Simon Willison's Sonnet/Haiku Delegation Trick — Put It in Claude Memory to Cut Fable Tokens

By Eric Bush · July 4, 2026 · 8 min read

A developer typing on a MacBook keyboard with a coffee cup nearby, symbolising day-to-day AI coding workflow

The Story

At AI Engineer World's Fair this week, Simon Willison spent time with the Claude Code team and came away with two tightly-related workflow tips. The first is philosophical: let Fable and Opus use judgment rather than following hard-coded rules. The second is operational, and it is where the real savings live — Jesse Vincent's technique of instructing Fable to delegate work to smaller models based on task shape.

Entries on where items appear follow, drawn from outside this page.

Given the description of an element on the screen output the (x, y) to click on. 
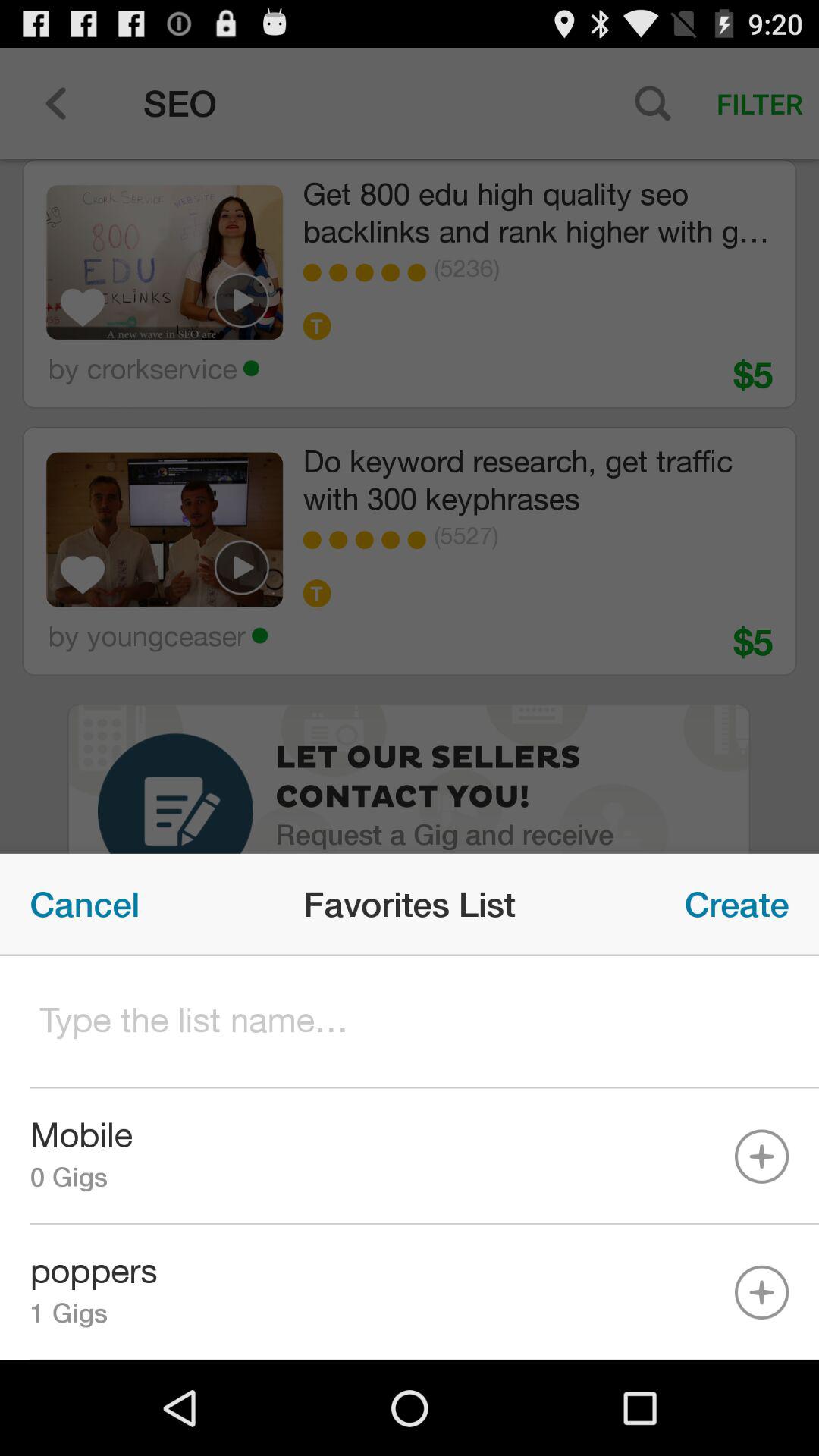
turn on the create on the right (736, 903)
Given the description of an element on the screen output the (x, y) to click on. 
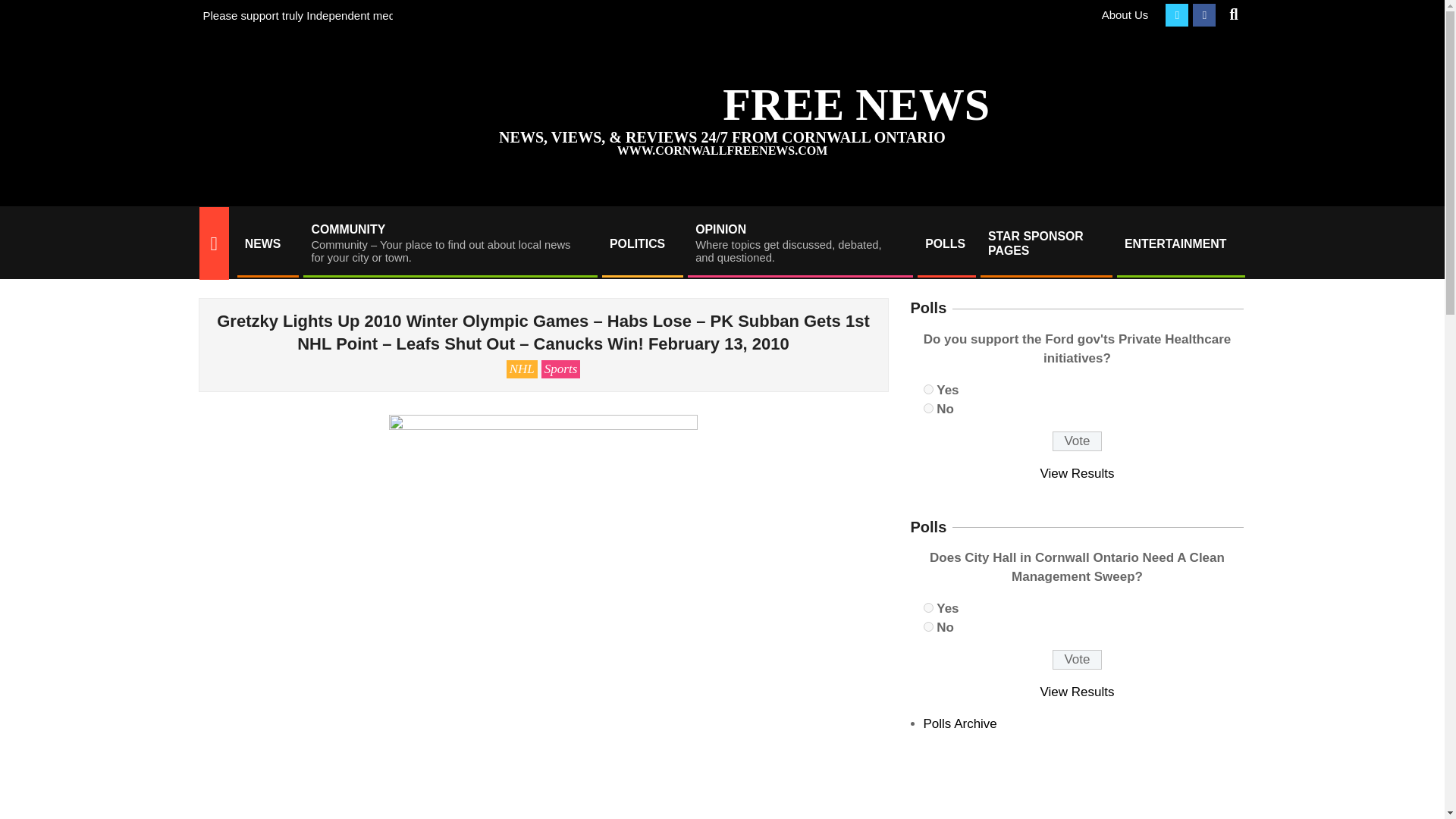
STAR SPONSOR PAGES (1044, 243)
View Results Of This Poll (1078, 473)
1777 (928, 408)
   Vote    (1076, 441)
About Us (1125, 14)
1770 (928, 607)
1771 (928, 626)
Search (24, 9)
   Vote    (1076, 659)
1776 (928, 388)
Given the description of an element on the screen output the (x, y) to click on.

Willison stored the resulting prompt in his Claude Code memory file and reported on his blog that Fable token burn dropped noticeably in real work. With Fable 5 pricing set to rise again, this is one of the cheapest optimizations a solo developer or a small team can adopt today. The change is a few lines of prompt text.

The Prompt Pattern

The core instruction sits in CLAUDE.md (or the equivalent memory file for your harness) and looks something like this:

When a task is:
- Mechanical (renames, regex substitutions, formatting fixes) → dispatch to Haiku
- Substantive implementation (writing new modules, refactors within one file) → dispatch to Sonnet
- Judgment, review, architectural decisions, and multi-file synthesis → keep in the main loop (Fable/Opus)

Only escalate back to Fable when you notice the smaller model is producing wrong or low-quality output.

The instruction does not enumerate specific rules. It gives the model a taxonomy and asks it to classify each incoming subtask. That is the philosophical tip in action: judgment is the thing you want the frontier model to spend tokens on, not micro-management.

Why the Math Works

Anthropic's pricing spread across the family is roughly:

Tier	Input $/M	Output $/M	Typical fit
Fable 5	$10	$50	Judgment, review, synthesis
Sonnet 5	$2	$10	Implementation of well-scoped tasks
Haiku 4.5	$1	$5	Mechanical rewrites, regex, single-file edits

A typical coding-agent trajectory splits roughly 30% judgment / 50% implementation / 20% mechanical. Under the delegation pattern, only the 30% judgment portion pays Fable rates; the rest shifts to Sonnet and Haiku:

Baseline (everything on Fable): 1.0x cost.
Delegated: 0.30 × 1.0 + 0.50 × 0.20 + 0.20 × 0.10 = 0.42x cost.

That is a ~58% reduction in the raw arithmetic. Real-world savings are closer to 40-50% because delegation itself costs some Fable tokens (the model has to read and reason about each subtask before deciding where to route), and because some sub-model outputs get rejected and reissued. Even so, halving your Fable bill by editing a memory file is unusual leverage.

What Should Never Delegate

The technique breaks when delegation targets tasks that require whole-project context or cross-cutting judgment:

Debugging a real bug. Sonnet handles a self-contained reproduction well, but chasing a bug across five files with faded stack traces is a Fable job.
Adversarial review. When you ask "did this diff introduce a regression," you want the frontier model looking for subtle problems.
Architectural decisions. "Should this be a service or a library" is exactly the judgment call you are paying Fable rates for.
Novel API design. Sonnet tends to produce plausible-but-off idioms; Fable's judgment on shape and naming is measurably better.

Add an explicit "do not delegate" list to your memory file. Willison's own version calls out "test writing strategy" and "commit message tone" as owned by the main loop.

Setup: Four Lines of Config

In Claude Code the entire setup is:

Open your project's CLAUDE.md.
Add the delegation instruction above at the top under a heading like "Model routing".
Optionally add a "do not delegate" list of task shapes you always want Fable to handle.
Confirm the harness supports sub-model dispatch (Claude Code and Cursor Composer both do; Aider and Continue do not natively — you would need a router layer like OpenRouter).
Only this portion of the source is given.